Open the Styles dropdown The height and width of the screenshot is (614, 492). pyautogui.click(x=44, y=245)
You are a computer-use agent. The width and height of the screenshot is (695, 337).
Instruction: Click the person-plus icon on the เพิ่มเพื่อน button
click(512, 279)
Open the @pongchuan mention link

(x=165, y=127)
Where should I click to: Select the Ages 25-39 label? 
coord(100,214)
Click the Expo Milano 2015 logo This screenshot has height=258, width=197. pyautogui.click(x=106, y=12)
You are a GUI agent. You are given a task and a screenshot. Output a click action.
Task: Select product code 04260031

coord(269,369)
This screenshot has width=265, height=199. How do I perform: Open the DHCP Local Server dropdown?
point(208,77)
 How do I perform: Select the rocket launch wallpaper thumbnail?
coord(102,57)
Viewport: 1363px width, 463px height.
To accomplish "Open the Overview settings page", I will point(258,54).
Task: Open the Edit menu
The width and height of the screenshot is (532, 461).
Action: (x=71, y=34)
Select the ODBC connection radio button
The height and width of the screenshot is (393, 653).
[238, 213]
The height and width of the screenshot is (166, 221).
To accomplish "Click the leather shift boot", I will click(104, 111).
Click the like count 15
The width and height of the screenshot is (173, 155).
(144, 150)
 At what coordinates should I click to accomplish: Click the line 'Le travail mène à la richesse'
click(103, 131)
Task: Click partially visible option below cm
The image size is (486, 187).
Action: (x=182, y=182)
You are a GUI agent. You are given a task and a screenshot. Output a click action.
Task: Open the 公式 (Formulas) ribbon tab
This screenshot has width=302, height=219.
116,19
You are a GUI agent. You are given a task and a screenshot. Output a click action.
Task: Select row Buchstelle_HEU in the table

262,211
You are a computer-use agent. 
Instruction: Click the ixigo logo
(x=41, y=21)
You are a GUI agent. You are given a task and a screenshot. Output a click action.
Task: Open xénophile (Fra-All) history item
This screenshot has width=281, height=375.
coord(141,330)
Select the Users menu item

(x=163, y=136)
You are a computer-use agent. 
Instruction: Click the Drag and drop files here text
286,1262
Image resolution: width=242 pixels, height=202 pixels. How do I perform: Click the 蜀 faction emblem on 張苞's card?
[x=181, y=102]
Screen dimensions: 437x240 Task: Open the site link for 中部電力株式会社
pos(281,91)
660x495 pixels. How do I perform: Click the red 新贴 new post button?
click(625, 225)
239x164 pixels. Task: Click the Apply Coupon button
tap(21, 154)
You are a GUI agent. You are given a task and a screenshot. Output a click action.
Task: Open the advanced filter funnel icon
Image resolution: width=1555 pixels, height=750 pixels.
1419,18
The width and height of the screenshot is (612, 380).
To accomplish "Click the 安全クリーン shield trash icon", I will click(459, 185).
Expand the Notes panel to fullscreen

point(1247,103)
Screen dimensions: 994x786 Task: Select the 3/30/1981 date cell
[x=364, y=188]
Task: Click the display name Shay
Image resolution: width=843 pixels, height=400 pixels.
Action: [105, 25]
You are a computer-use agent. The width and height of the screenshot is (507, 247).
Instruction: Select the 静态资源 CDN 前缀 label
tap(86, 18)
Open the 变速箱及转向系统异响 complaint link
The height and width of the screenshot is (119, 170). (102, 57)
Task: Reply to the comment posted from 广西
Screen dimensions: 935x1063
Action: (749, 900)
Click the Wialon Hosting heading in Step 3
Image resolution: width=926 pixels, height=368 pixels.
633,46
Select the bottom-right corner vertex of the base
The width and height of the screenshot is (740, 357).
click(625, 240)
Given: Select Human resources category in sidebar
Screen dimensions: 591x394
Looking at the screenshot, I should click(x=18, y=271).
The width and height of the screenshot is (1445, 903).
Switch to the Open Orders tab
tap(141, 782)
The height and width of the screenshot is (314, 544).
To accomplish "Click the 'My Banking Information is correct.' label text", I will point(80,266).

--------------------

Lines containing the word "pyautogui" are to be located in the entries and copied.

RESPONSE AREA:
Open the Styles dropdown The height and width of the screenshot is (614, 492). pyautogui.click(x=44, y=245)
Click the Expo Milano 2015 logo This screenshot has height=258, width=197. pyautogui.click(x=106, y=12)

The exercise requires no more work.